» Instructions to follow
Output the listing word for word, minus pictures.

━━ Input for this task ━━

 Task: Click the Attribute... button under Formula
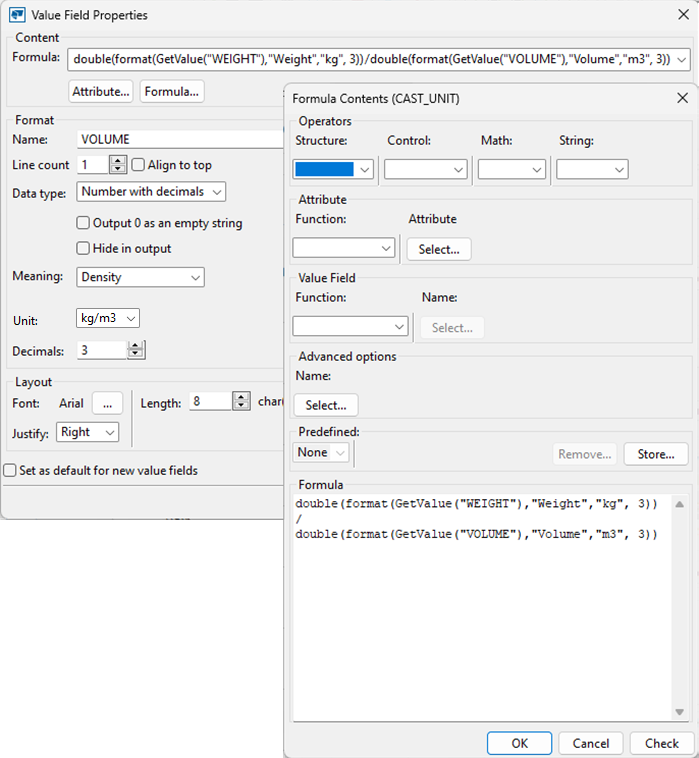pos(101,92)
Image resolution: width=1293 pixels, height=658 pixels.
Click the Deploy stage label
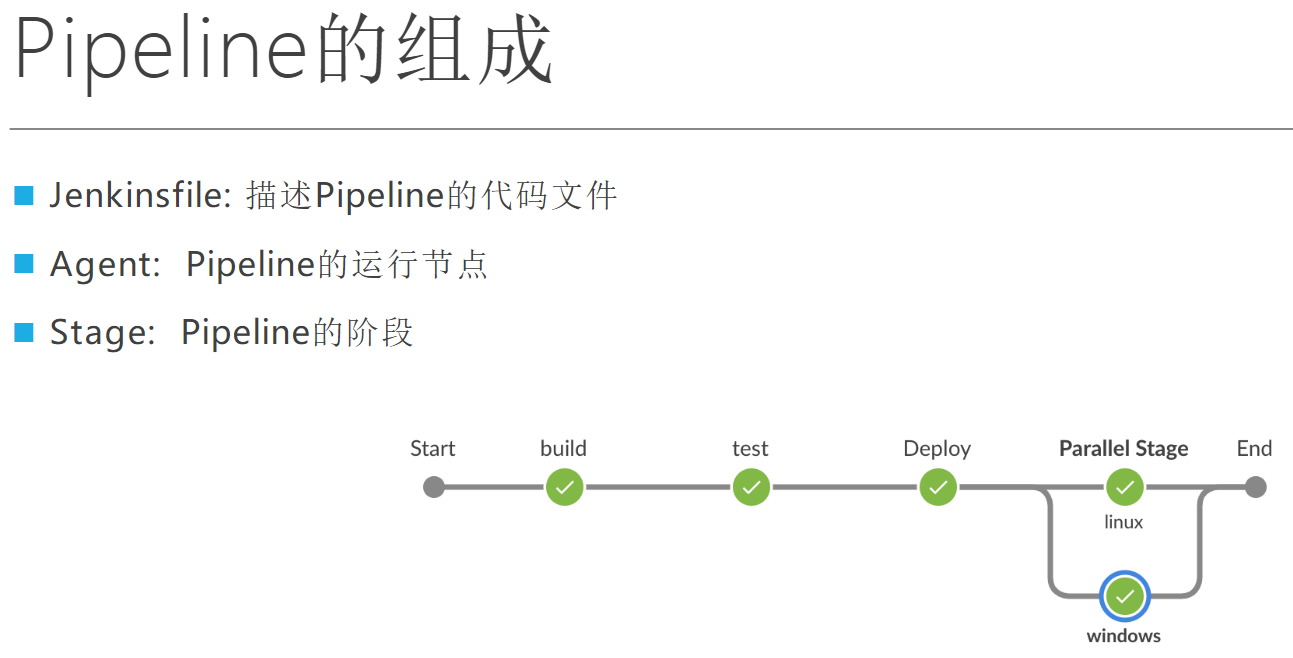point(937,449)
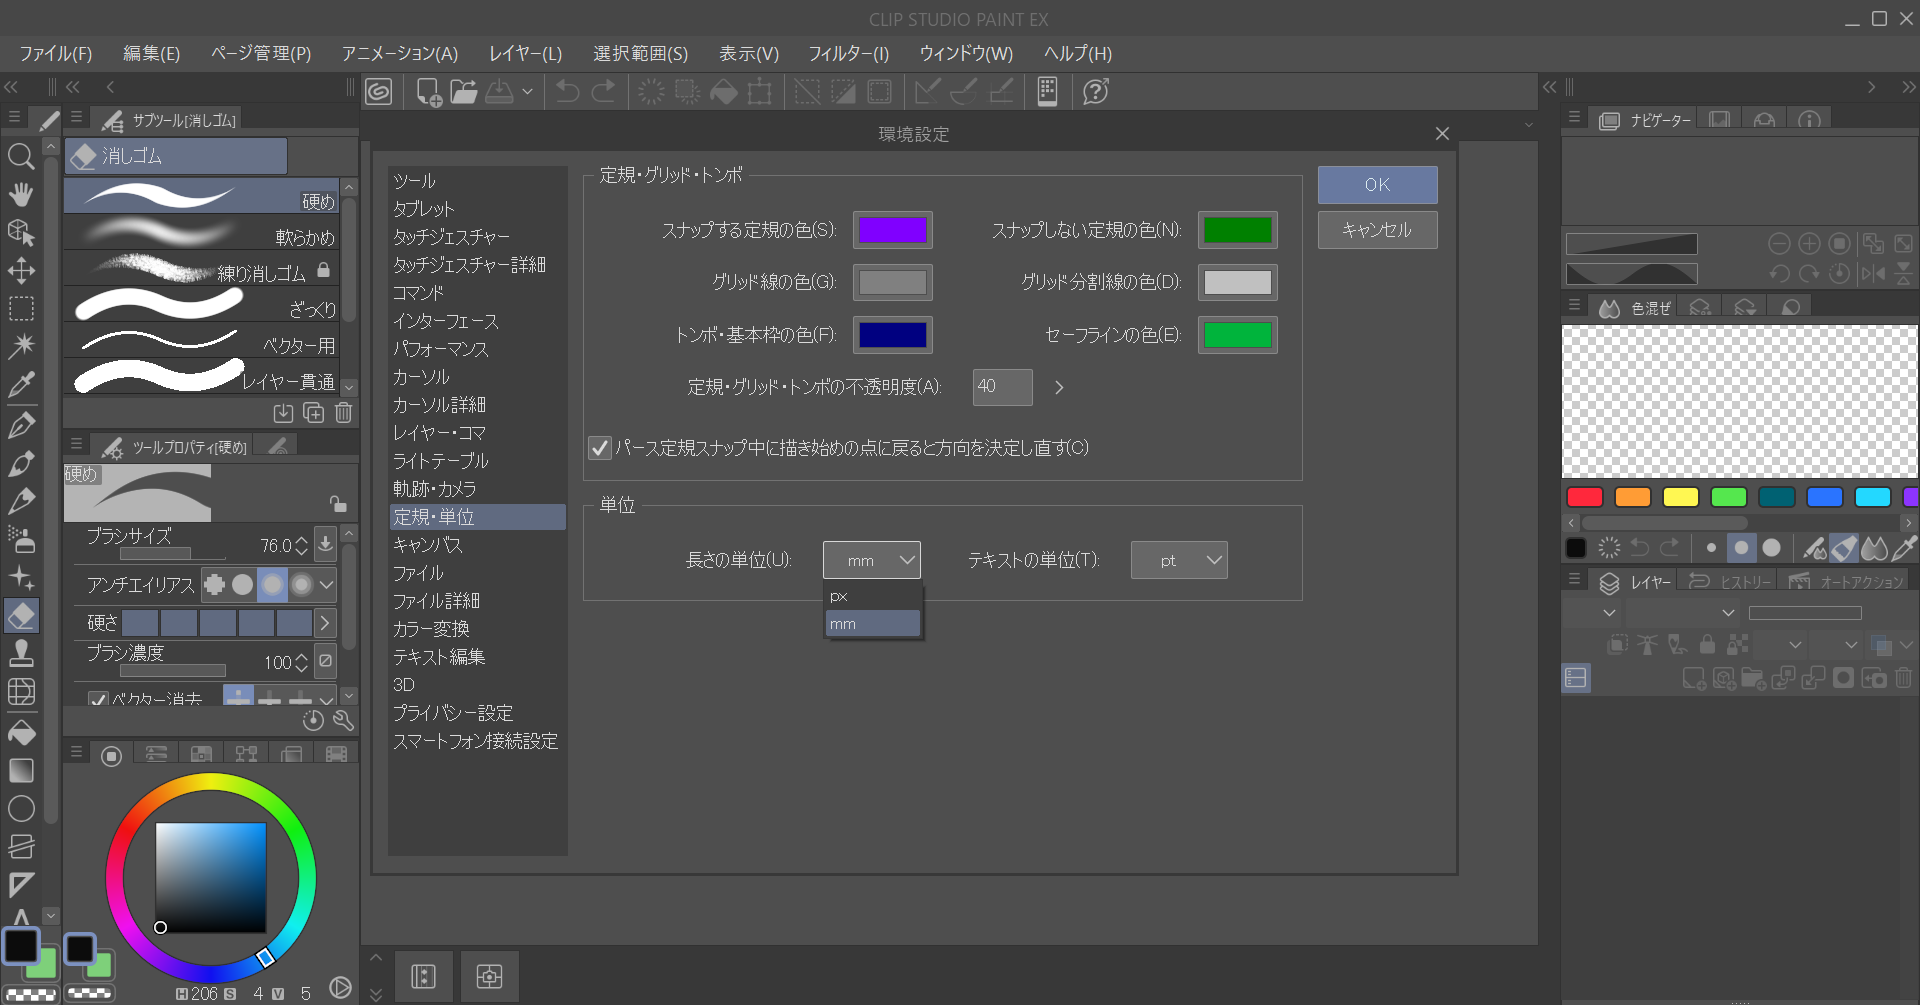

━━━

» Task solution
 Task: Click the Attribute... button under Formula
pos(101,92)
Image resolution: width=1293 pixels, height=658 pixels.
Click the Deploy stage label
point(937,449)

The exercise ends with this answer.